Exercise goal
Format the records from the start through the line containing "pyautogui.click(x=881, y=26)" as a Markdown table with the columns Row and Text, giving each line a row number and leaving out blank lines.

## Start The input

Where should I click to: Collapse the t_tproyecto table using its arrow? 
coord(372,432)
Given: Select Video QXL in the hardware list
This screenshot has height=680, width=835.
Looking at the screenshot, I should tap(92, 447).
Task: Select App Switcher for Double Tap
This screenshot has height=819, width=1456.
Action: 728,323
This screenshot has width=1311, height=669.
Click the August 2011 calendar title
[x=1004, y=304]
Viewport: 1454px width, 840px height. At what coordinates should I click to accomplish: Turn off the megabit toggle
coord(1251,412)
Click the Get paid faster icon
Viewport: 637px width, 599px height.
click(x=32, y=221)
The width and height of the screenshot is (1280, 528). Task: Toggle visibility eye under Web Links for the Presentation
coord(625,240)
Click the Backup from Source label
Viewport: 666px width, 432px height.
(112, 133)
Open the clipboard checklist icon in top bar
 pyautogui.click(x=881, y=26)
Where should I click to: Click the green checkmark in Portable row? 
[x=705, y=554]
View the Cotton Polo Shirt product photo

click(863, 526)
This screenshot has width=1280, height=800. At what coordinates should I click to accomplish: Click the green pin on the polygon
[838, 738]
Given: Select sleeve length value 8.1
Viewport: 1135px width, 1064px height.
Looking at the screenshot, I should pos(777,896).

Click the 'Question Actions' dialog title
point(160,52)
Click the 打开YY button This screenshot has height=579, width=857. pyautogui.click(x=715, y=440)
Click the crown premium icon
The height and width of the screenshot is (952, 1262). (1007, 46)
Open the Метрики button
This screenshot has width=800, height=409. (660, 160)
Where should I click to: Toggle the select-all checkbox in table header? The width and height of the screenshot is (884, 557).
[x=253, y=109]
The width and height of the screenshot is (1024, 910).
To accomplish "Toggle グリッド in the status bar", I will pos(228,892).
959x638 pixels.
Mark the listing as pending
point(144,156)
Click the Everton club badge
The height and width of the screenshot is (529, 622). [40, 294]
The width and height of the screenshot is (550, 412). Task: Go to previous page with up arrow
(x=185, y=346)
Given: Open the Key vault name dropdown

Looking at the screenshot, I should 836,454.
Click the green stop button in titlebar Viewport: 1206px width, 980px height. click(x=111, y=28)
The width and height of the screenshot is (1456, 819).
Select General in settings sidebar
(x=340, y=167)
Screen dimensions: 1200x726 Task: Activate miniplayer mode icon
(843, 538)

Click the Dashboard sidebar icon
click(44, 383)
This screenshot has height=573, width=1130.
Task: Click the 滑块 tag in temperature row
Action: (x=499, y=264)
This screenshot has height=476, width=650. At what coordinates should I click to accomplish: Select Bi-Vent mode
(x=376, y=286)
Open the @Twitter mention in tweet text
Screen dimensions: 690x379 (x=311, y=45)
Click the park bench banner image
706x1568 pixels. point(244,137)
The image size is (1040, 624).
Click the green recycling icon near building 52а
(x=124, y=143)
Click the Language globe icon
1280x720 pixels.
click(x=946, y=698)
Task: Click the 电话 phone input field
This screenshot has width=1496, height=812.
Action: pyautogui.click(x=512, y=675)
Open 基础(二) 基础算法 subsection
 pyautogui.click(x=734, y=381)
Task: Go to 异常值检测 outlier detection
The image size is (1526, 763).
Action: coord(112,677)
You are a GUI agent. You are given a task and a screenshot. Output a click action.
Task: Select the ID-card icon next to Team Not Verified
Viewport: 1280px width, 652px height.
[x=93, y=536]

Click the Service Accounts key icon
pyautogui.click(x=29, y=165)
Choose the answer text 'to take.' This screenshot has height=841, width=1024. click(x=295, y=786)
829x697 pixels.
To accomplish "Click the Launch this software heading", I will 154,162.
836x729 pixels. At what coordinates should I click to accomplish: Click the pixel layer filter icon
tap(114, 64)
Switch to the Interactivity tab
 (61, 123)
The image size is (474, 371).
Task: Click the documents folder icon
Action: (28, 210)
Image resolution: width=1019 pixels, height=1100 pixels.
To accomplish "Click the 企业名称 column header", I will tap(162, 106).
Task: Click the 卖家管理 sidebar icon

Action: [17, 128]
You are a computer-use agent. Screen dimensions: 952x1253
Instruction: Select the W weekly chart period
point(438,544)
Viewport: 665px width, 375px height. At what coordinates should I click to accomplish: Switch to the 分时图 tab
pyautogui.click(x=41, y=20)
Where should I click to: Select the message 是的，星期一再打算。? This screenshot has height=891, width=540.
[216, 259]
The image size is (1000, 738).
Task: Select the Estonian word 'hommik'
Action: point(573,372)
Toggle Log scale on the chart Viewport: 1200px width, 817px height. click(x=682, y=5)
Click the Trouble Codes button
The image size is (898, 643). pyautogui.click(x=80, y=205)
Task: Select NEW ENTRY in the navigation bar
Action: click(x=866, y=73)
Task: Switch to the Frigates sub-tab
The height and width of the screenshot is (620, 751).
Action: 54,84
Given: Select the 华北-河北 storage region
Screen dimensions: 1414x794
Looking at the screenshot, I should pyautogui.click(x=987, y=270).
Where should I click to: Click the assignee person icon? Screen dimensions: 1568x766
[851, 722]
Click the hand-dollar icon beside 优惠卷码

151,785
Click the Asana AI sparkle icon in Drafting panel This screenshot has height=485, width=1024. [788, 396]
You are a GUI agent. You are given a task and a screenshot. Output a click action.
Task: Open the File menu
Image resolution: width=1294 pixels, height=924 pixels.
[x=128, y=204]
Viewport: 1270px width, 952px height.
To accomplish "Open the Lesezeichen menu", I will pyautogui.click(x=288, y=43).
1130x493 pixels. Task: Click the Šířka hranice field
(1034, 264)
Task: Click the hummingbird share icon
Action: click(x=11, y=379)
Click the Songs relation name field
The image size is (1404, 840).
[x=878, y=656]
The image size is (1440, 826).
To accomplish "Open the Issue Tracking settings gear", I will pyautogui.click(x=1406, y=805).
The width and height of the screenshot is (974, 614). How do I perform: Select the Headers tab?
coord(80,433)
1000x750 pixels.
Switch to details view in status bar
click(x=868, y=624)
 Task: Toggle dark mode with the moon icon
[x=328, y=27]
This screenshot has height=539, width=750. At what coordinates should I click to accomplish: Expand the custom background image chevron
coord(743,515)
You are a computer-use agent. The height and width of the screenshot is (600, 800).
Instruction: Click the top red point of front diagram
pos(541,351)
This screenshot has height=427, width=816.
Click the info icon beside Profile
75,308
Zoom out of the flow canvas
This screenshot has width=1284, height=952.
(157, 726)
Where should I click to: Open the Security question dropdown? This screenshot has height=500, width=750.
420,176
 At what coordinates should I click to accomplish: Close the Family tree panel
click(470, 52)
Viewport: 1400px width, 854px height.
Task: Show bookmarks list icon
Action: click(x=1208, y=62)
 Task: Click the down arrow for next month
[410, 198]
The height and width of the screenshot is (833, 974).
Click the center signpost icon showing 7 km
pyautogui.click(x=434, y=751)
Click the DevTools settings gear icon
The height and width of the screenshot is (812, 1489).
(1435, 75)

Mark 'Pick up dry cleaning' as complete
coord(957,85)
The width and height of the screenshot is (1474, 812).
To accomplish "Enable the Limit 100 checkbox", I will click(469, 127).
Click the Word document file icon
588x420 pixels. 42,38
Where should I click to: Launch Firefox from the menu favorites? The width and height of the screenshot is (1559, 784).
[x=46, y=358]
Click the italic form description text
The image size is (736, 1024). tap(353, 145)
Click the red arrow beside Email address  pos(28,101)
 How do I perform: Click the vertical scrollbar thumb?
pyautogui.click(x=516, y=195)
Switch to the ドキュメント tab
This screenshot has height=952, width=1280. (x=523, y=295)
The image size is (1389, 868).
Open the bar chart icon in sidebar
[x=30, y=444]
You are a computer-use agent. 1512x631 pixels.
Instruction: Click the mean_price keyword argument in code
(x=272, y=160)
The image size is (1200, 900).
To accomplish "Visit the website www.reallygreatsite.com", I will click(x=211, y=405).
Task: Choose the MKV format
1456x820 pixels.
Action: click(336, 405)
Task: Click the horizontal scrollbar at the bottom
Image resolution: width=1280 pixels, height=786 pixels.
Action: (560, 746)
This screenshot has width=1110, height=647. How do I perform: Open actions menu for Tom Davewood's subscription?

## End The input

Exercise result
| Row | Text |
|---|---|
| 1 | Where should I click to: Collapse the t_tproyecto table using its arrow?  |
| 2 | coord(372,432) |
| 3 | Given: Select Video QXL in the hardware list |
| 4 | This screenshot has height=680, width=835. |
| 5 | Looking at the screenshot, I should tap(92, 447). |
| 6 | Task: Select App Switcher for Double Tap |
| 7 | This screenshot has height=819, width=1456. |
| 8 | Action: 728,323 |
| 9 | This screenshot has width=1311, height=669. |
| 10 | Click the August 2011 calendar title |
| 11 | [x=1004, y=304] |
| 12 | Viewport: 1454px width, 840px height. At what coordinates should I click to accomplish: Turn off the megabit toggle |
| 13 | coord(1251,412) |
| 14 | Click the Get paid faster icon |
| 15 | Viewport: 637px width, 599px height. |
| 16 | click(x=32, y=221) |
| 17 | The width and height of the screenshot is (1280, 528). Task: Toggle visibility eye under Web Links for the Presentation |
| 18 | coord(625,240) |
| 19 | Click the Backup from Source label |
| 20 | Viewport: 666px width, 432px height. |
| 21 | (112, 133) |
| 22 | Open the clipboard checklist icon in top bar |
| 23 |  pyautogui.click(x=881, y=26) |